Артём протянул здоровую руку насколько смог далеко. Носки ботинок погрузились в ледяную воду. Не дотянуться.
— Вали отсюдова. Не хочу тебя видеть! Никого не хочу!
Дениска прямым взглядом смотрел на льдину, под которую его неминуемо затянет, если он отпустит веревку. Постепенно предвкушение чудовищной боли, смывало уверенность с его лица.
— Давай поговорим, — предложил Артём. — У тебя вся жизнь впереди. Не делай этого.
Дениска хмыкнул и тут же расплакался.
— Обратно…
— Молодец, давай назад. Потихоньку. Перекидывай руки.
Дениска не мог пошевелиться. Мышцы онемели — не слушались.
— Не могу больше держать. Помоги.
Артём понял, что еще секунда, и руки Дениски против воли хозяина разомкнут хват — тогда это уже будет не самоубийство, а несчастный случай. Он обхватил локтевым сгибом больной руки веревку — повис на ней как на вешалке.

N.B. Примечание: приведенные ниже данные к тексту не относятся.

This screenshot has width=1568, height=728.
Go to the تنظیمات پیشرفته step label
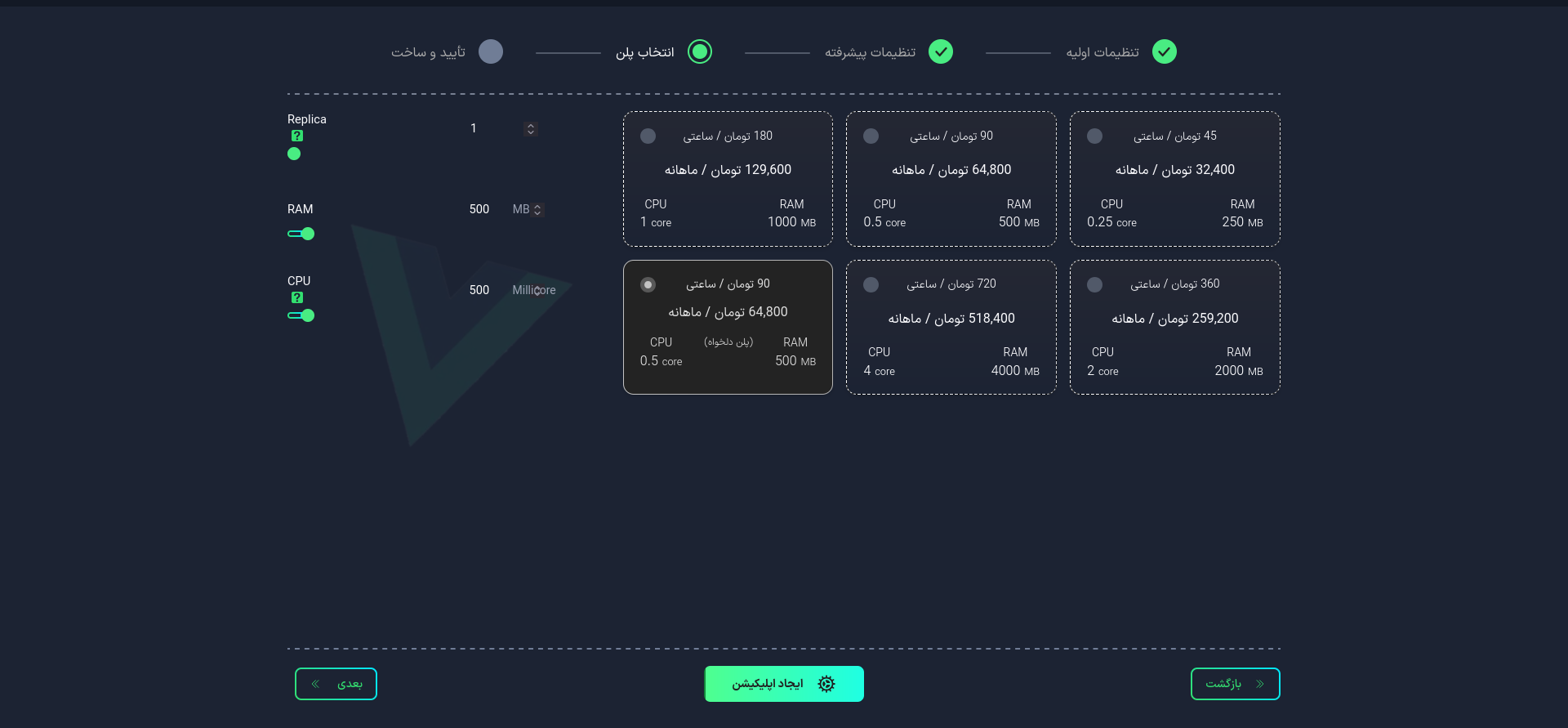(x=870, y=52)
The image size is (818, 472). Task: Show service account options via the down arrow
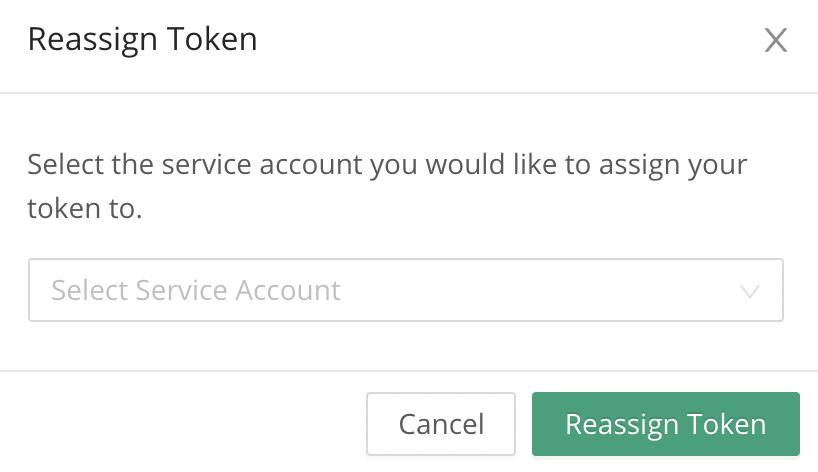[x=749, y=292]
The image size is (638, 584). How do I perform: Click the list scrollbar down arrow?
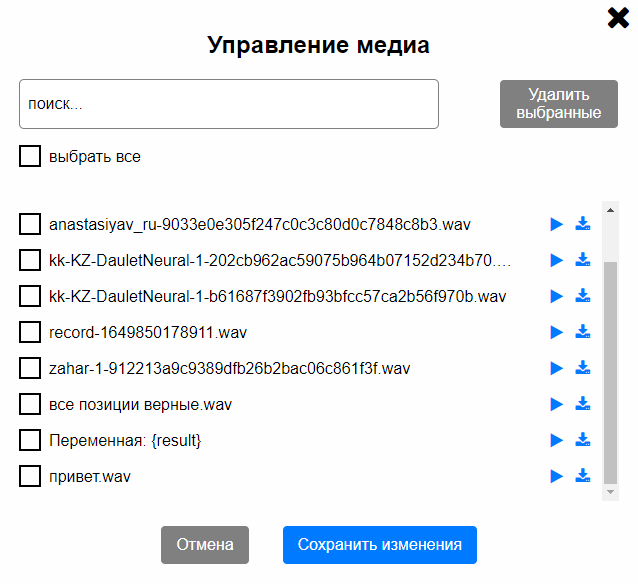pyautogui.click(x=610, y=492)
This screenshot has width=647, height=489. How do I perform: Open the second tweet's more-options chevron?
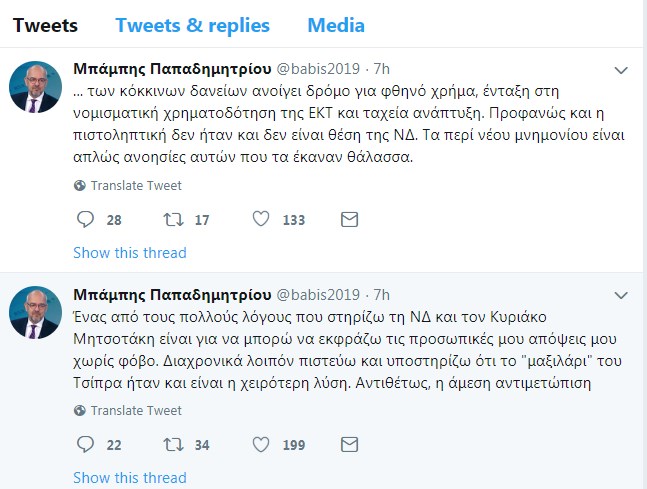pyautogui.click(x=621, y=295)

Здоровой подтянулся к Дениске. Ухватил его за кофту.
— Готов? Отпускай.
Артём невероятным усилием затянул пацана на себя. Тот обхватил его руками и ногами, затрясся как брошенный котенок.
По возвращении на берег рука у Артёма заныла с такой силой, что от боли свело зубы. Голова пошла кругом.

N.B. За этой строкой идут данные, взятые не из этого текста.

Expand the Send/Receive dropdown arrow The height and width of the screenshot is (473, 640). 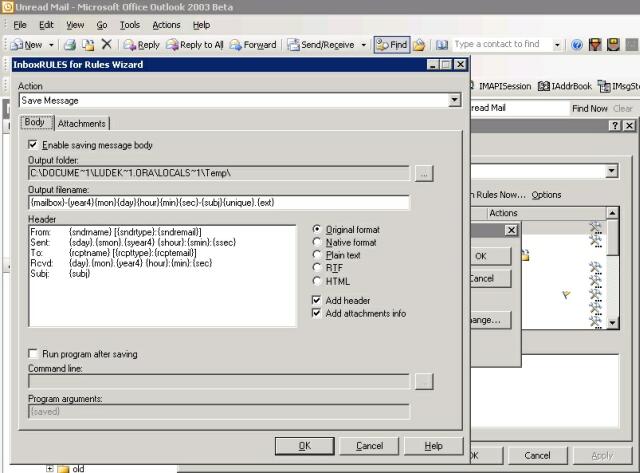363,45
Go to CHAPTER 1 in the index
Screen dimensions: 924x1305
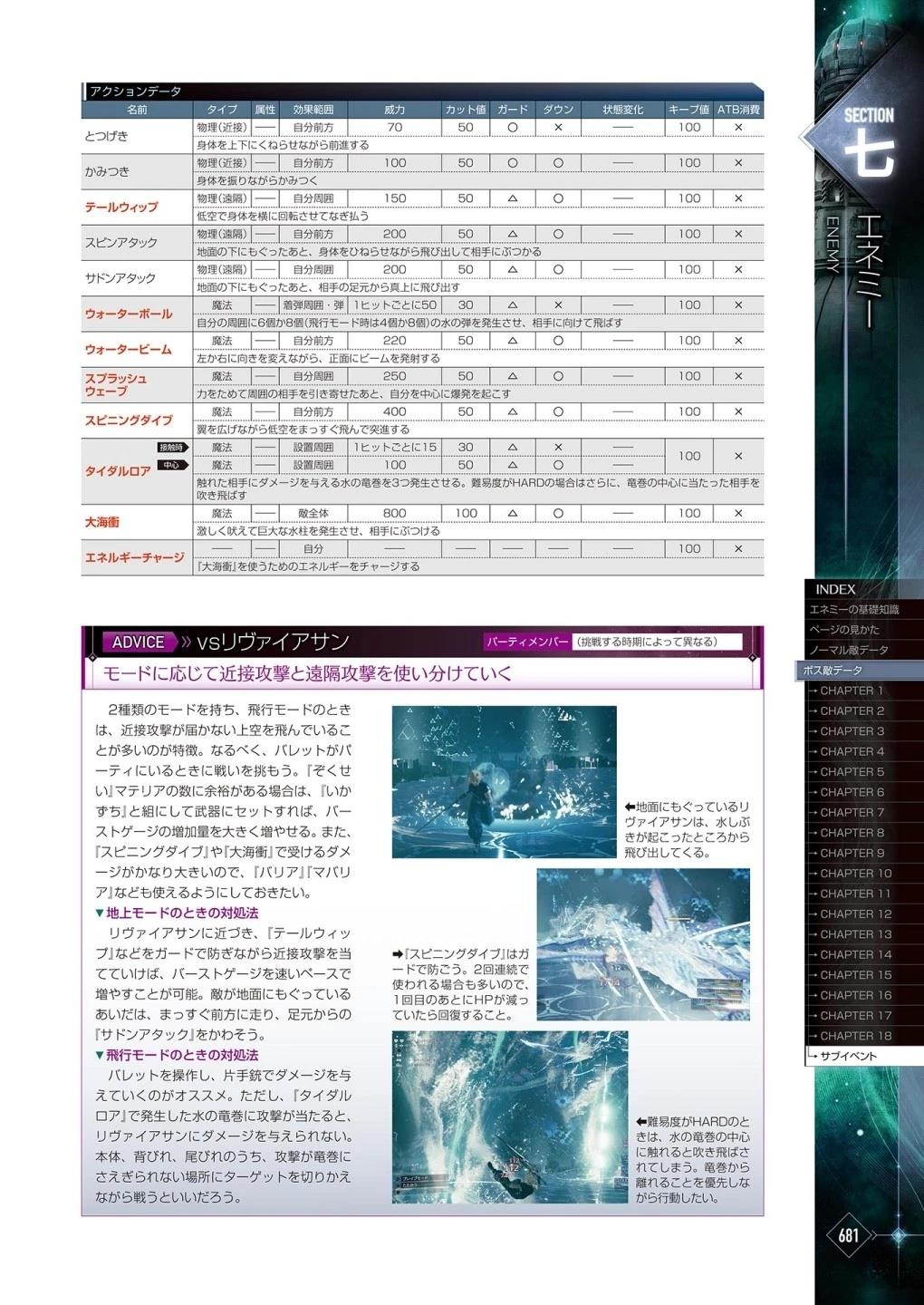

— Что-то хреново мне. Давай передохнём.
Они уселись в метре от воды. Артём обнял продрогшего Дениску.
— Дурак ты. Кто ж смертью проблемы решает.

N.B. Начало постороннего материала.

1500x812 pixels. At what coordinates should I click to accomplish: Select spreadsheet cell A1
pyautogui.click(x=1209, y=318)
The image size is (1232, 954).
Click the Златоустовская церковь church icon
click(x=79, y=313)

— Я все время его подвожу.
— Это не так.
— И братьев подвожу. Я недостоин быть частью семьи.
— Как он тебя наказывает? Он тебя бьет?
Дениска повертел головой. У каждого из сыновей еще с детства выработался иммунитет к боли. Избиения и угрозы расправы не могли стать нужной мотивацией. Требовалось нечто другое. Более мощное.
— Почему ты туда полез?
— Я все делаю не так. Было бы лучше, если б меня вообще не было.
— Эй, с чего ты взял, что ты должен быть таким как остальные?
— Без семьи я никто. Пустое место.
— Это неправда. Ты свободная личность. И сам можешь решать, как тебе жить.
Дениска вздохнул, глядя на бурный поток воды.
— Мой настоящий отец, когда напивался, бил меня разводным ключом. И в интернате пацаны били. А потом отец меня забрал. И дал настоящую семью. Я ему всем обязан.
— Настоящая семья принимает тебя таким, какой ты есть. А если не принимает, на хер такую семью!
— Так нельзя говорить.
— В нормальной семье отец не запрещает слушать музыку. Не изолирует детей от мира.
— Это же ради моего блага. Он учит, как правильно в этом мире выживать. Как отличить хорошее от плохого.
— Он учит тебя быть послушным! Чтобы ты выполнял то, что он скажет. Это не воспитание, а угнетение. Мой отец ни разу и пальцем меня не тронул. Он играл со мной, покупал мне книги, водил меня на концерты моих любимых музыкальных групп. И я вырос человеком.
— Значит у тебя есть нормальная семья, в которой тебя любят?
Артём раскрыл рот, но тут же сомкнул уста. И действительно, любят ли они его? Мама, папа, Лера, Настя. Или уже забыли?